Trackers never hurt and there's almost no reason not to use them, but there's no substitute for pre-production and field testing. The only failure is failure to plan.

Ideally your markers would be high contrast, however you can place darker green markers on a green screen which can be entirely keyed out if the artist doesn't need them, but will still be useful if they are needed.

Since you've already shot this without markers, your best hope is a three-point tracker that can find and hold the screen edges. Since you say you have minimal motion, this shouldn't be too hard.


With these kinds of things, I suggest not even using a green screen in the first place, especially one that is in an app and casts a green glow on the actors hands or body and picks up on reflections. Its much easier to have, instead, either a green piece of paper (which honestly will not really work in daylight in terms of the key but will at least give you reference for the screen), and always use tracking markers. In my experience circular ones like the one you have in your app in the first picture work nicely.

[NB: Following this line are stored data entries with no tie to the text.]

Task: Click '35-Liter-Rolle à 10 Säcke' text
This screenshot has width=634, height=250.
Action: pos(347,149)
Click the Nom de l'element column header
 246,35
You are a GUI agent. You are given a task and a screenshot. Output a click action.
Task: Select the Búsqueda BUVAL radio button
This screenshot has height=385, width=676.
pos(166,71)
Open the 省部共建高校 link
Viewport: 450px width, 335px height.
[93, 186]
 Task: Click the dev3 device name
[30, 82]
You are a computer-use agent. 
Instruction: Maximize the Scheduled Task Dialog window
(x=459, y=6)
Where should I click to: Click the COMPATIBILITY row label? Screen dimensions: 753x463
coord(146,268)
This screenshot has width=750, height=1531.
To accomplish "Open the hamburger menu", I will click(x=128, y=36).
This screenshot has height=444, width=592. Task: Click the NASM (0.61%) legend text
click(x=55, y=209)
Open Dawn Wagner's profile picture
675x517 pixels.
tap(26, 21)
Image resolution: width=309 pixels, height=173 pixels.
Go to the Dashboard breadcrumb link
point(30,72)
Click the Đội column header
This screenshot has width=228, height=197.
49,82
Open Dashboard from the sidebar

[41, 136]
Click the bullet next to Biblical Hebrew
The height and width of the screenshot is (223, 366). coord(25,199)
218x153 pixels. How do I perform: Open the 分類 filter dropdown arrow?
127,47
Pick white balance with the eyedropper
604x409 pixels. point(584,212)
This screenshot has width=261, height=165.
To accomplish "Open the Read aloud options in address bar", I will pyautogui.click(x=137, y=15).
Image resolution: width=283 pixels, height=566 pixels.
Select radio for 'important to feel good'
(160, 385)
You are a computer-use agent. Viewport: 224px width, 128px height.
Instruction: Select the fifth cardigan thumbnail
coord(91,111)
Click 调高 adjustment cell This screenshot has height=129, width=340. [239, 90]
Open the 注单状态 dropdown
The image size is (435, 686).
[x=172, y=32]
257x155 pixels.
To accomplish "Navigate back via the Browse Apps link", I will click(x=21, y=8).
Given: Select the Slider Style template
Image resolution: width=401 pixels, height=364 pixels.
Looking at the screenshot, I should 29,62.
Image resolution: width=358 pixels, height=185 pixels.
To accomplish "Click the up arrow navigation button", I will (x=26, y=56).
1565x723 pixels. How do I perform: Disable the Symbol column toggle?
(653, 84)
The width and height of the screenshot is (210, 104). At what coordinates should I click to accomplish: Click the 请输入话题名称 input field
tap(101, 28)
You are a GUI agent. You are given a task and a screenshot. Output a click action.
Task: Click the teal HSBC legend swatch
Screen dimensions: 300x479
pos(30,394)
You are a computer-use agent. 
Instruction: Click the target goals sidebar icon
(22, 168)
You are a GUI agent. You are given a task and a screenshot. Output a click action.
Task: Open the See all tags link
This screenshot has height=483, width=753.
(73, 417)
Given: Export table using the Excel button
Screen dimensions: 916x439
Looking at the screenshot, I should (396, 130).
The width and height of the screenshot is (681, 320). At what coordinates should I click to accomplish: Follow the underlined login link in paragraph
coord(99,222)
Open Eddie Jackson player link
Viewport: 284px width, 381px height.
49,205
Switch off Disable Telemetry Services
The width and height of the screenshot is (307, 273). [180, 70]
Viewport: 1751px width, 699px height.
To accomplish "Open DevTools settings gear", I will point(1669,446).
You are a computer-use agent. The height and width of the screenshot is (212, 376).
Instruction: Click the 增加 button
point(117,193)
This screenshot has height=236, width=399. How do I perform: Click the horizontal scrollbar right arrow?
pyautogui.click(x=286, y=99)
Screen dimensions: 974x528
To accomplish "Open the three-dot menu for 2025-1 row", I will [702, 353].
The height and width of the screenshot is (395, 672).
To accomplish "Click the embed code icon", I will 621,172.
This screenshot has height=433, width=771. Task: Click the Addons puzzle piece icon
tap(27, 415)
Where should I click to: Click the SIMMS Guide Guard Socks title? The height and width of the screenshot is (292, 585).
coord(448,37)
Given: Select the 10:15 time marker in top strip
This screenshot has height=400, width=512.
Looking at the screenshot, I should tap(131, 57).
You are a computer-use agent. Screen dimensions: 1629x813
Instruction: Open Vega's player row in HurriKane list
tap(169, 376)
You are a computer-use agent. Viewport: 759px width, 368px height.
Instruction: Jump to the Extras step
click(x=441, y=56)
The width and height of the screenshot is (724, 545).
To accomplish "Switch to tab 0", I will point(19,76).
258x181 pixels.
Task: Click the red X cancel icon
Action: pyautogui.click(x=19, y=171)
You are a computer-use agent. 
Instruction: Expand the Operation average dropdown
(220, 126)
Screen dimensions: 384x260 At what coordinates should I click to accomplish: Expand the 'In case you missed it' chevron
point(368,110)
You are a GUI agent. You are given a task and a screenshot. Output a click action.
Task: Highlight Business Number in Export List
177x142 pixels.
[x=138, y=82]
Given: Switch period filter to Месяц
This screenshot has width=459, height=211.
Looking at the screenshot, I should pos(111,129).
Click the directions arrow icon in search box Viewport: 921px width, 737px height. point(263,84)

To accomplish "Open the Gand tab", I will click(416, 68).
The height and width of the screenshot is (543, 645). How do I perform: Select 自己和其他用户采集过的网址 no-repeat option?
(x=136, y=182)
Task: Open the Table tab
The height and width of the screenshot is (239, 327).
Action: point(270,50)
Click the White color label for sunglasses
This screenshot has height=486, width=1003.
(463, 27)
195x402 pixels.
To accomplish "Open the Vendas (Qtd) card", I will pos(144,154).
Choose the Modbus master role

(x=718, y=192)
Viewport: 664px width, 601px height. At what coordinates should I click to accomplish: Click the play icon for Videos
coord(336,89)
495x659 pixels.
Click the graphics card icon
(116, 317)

I recently embarked on something similar:

enter image description here

Key takeaways were: - record in 50fps with a high shutter rate (to avoid motion blur which makes things difficult to track, can always add it back in) - use circular tracking markers with a clear differentiating color in the center (if you don't plan on green screening)

I used Mocha via AE and exported the corner pin data, and it was a lifesaver. As you said you don't have that much movement so I doubt you'll have to do much in the way of refining your track like I did (see green keyframes). But you will have to add an exclusion layer (basically rotoscoping a mask) around the actors hands if they enter the frame of the screen.

In my case I had to do a lot of manual tracking after exporting the corner pin data for sections where the actor walked across the screen and we didn't have all 4 tracking markers in the shot. But I doubt you will have to do anything like this.

Here are some good tutorials:

https://vimeo.com/73685360 - in depth, helped me a lot with the refining of the tracks

https://www.imagineersystems.com/videos/webinar-difficult-tracking-challenges-a-mocha-project-breakdown/ - good for learning about how mocha works

- dealing with fingers

- basics

Oh and here is my final result in case you were curious:

That little black difference between the monitor and the bevel really helps sell it in my opinion!